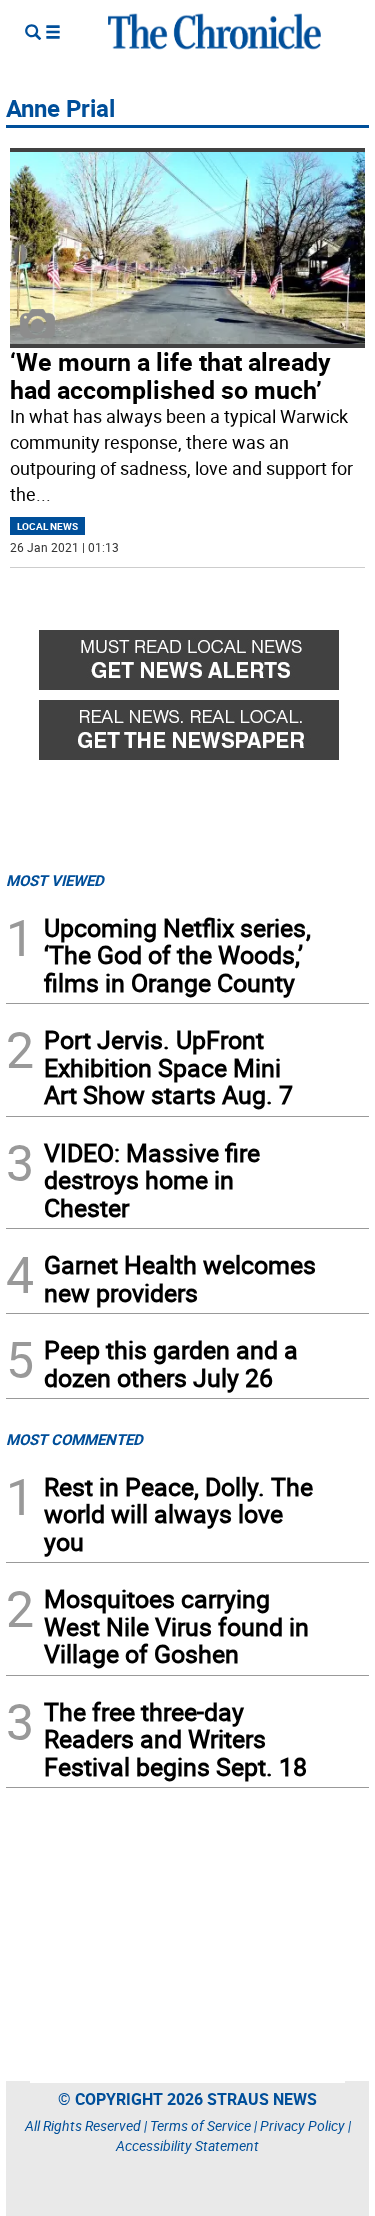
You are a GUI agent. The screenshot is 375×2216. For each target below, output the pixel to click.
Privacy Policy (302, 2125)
--
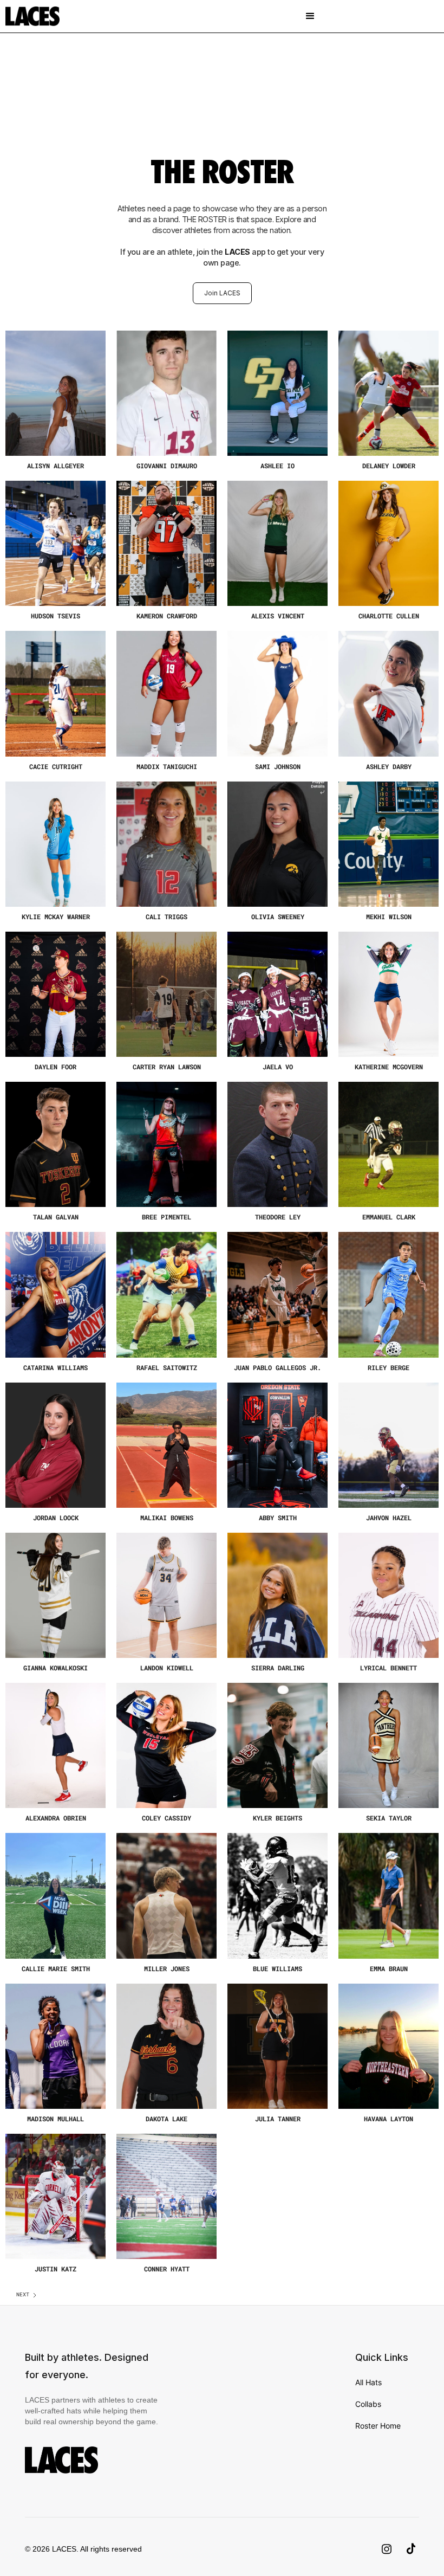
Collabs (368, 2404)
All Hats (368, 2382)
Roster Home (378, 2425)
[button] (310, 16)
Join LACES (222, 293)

What you should do:
Return, with no change at all, every line in the entries above from the line containing "You are a GUI" through the line containing "Privacy Policy (302, 2125)".

Result for this task:
You are a GUI agent. The screenshot is 375×2216. For each target below, output the pixel to click.
Privacy Policy (302, 2125)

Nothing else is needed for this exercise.